The agency’s Wednesday front page painted a bleak picture: widespread business closures, workers protesting inadequate wages, thousands displaced by US-Israeli strikes still living in hotels, and even a 40% increase in funeral costs.

For many Iranians, economic hardship now feels more immediate than diplomacy.

On Tuesday, Trump claimed on Truth Social that Iran was “collapsing financially” and losing $500 million a day because of the closure of the Strait of Hormuz.

US Treasury Secretary Scott Bessent said this month Washington would not renew temporary sanctions waivers that had allowed some Iranian and Russian oil already at sea to reach global markets, tightening pressure on energy supplies.

Oil prices rose on Wednesday despite Trump’s ceasefire extension, reflecting market doubts over whether the truce would hold and whether shipping through the Strait would fully resume.

Iranian politicians and media outlets have increasingly highlighted the global economic repercussions of the conflict, a narrative some analysts see as an attempt to increase pressure on Washington.

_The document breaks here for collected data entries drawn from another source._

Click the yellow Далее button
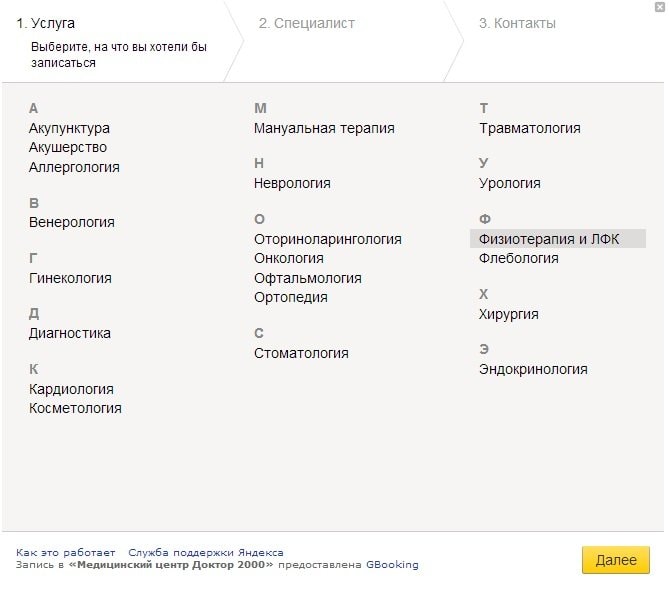Viewport: 669px width, 589px height. 615,560
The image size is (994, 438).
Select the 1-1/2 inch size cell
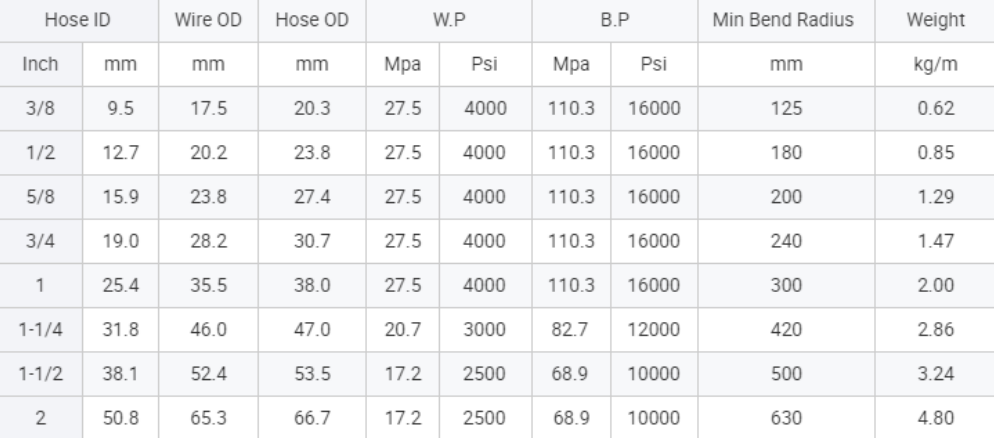tap(41, 374)
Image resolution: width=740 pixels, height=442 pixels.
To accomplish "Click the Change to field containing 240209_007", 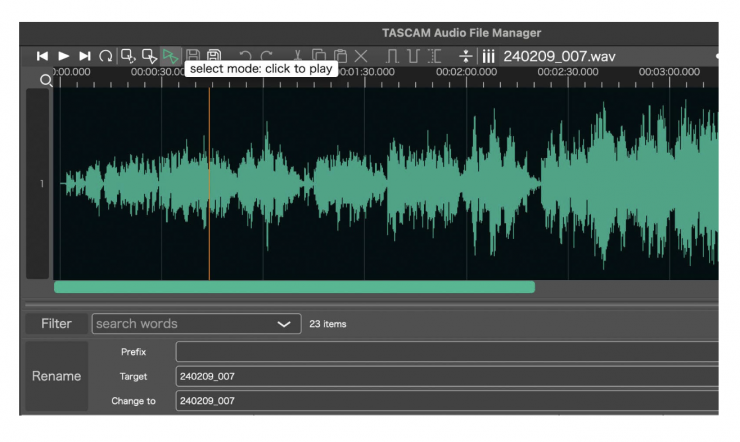I will (447, 401).
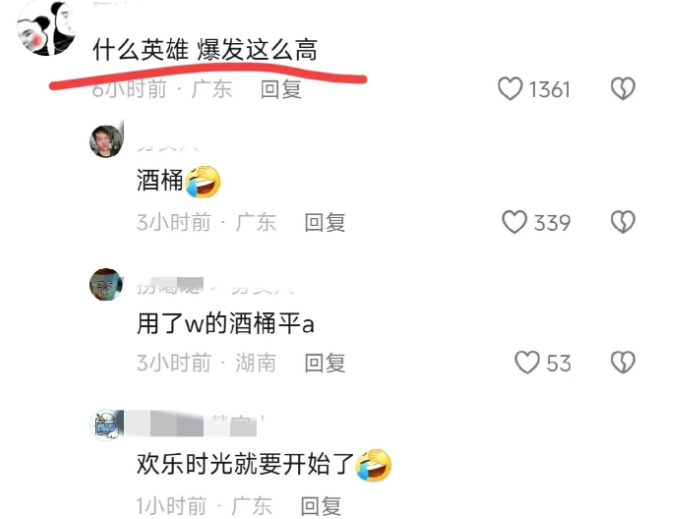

The reform-leaning Asr Iran wrote this week that although the second round of negotiations remains uncertain, “geopolitical necessities and crushing economic pressures may push both sides toward accepting an emergency agreement.”

On Tuesday night, after Trump announced a continued ceasefire without a formal deal, many Iranians on social media and in messages to Persian-language outlets abroad accused him of abandoning them to hardline commanders in Tehran.

Others argued that economic strain and internal political divisions may ultimately force Iran’s leadership back to the table.

What remains unclear is whether Tehran’s leaders know what they want from the talks—or whether some are still prepared to risk a prolonged war of attrition.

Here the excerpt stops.